Known for stretching, bending and breaking the boundaries of string quartet music for more than 30 years, the San Francisco-based Kronos Quartet attracts audiences seeking innovative and ground-breaking performances of music inspired by anything from Icelandic rockor Palestinian political electronica to Polish minimalism or Middle Eastern folk music. Given Kronos’ reputation for surprising, exciting and even shocking its audiences, the first half of Saturday’s concert didn’t quite live up to my expectations.
The evening began with the intense dissonances of J G Thirlwell’s Nomatophobis (fear of words, or naming). The frenetic repetition of the first section of this piece failed to draw me in but as it slowed down I became more engaged. The ghostly, pianissimo siren sounds at the end of the work had the audience leaning in towards the stage, determined to catch every last note.

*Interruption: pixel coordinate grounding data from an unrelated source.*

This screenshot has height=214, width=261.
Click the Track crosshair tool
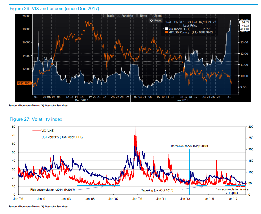tap(108, 16)
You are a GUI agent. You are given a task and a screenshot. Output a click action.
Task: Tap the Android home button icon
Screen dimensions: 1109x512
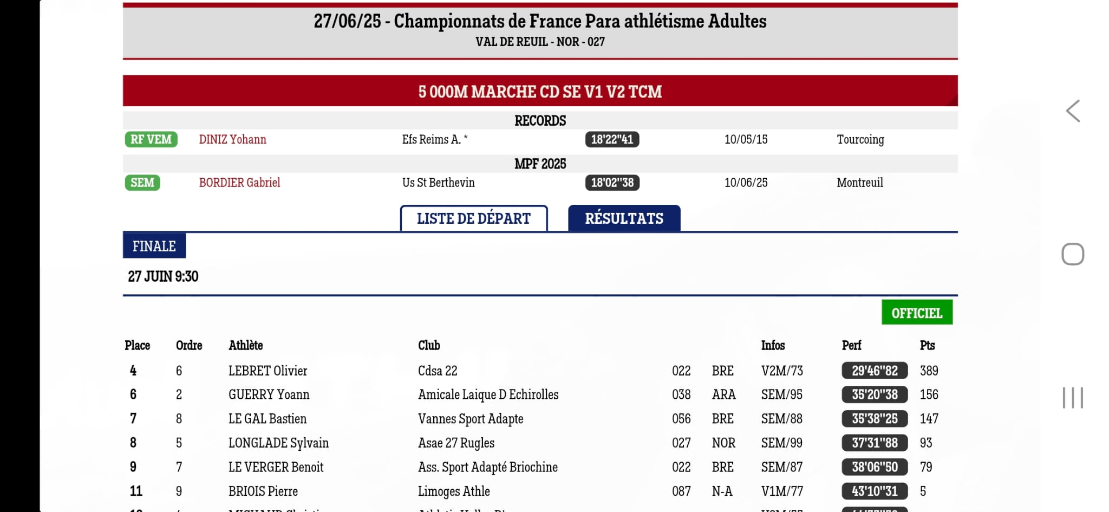(x=1073, y=254)
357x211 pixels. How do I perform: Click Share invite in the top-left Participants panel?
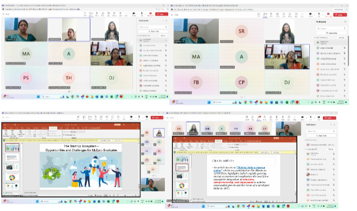pyautogui.click(x=153, y=31)
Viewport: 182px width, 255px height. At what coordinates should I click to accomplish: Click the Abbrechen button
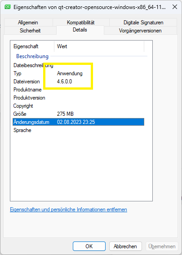coord(125,246)
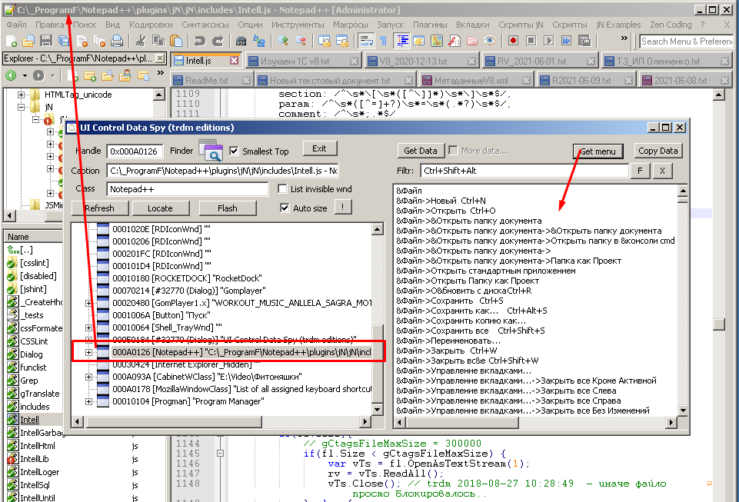Open the Макросы menu
Image resolution: width=739 pixels, height=502 pixels.
pyautogui.click(x=350, y=25)
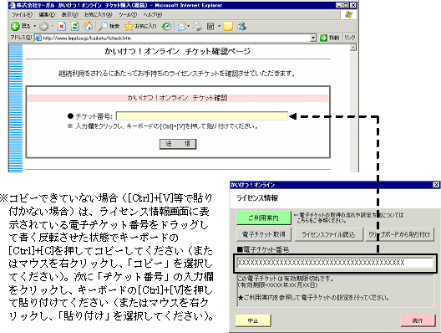Open Favorites star icon
This screenshot has width=441, height=333.
tap(129, 27)
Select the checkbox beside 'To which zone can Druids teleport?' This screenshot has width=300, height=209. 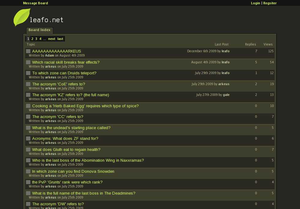28,73
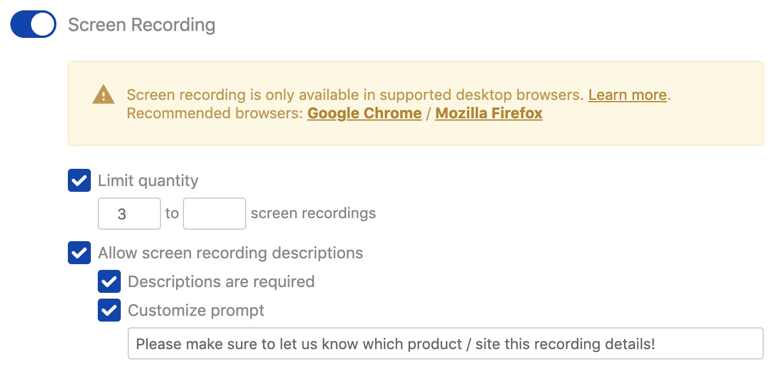The height and width of the screenshot is (379, 781).
Task: Open the Google Chrome browser link
Action: click(x=364, y=113)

The following three works were short pieces from the quartet’s most recent album Floodplains, a collection of music “inspired by the idea that areas prone to devastating flooding will experience creative rebirth after a catastrophe.” I had been really looking forward to hearing what the quartet would do with an Iraqi pop song, a traditional Iranian lullaby and a piece by Palestinian musical collective Ramallah Underground. But I was ultimately disappointed in what I heard, which basically seemed like a string quartet playing with a backing tape that rarely added to their sound in an interesting way, and often did little more than provide a driving beat. There was nothing unpleasant or offensive about the music but I felt that listening to the original versions of the three pieces may have been just as, if not more, engaging. Perhaps if Kronos had performed live with Ramallah Underground the performance may have been more interesting, or if the hand-drum that creates the gunshot rhythms heard in the Iraqi song had been played onstage rather than on a recording. But as it was, something was missing. Scatter by Swedish duo Hurdy-Gurdy had a similar effect: in the end the string quartet sound reduced the hurdy-gurdy music to fairly uninteresting background or back-up music.
Aleksandra Vrebalov’s ...hold me, neighbour, in this storm redeemed this first part of the concert for me. Her innovative use of recorded sounds such as prayer calls and church bells, as well as her use of ethnic Balkan instruments combining with the epitomical sound of Western classical music, the string quartet, created an impression of a Balkan landscape in all its raw glory.There was an unrefined, almost primitive quality to the first part of the work which was amplified by the real-life sounds (voices, bells) that emerged from behind the strings. As the music transformed into folk-inspired melodies punctuated with shouts and stamps I felt as if I were being taken on a journey through the Balkans as music and non-musical sounds from the region’s diverse cultures drifted past my ears and then away again. Vrebalov’s explanation of the work as “a way to connect histories and places” in a land devastated by the violence of ethnic intolerance made absolute sense when I listened to the music.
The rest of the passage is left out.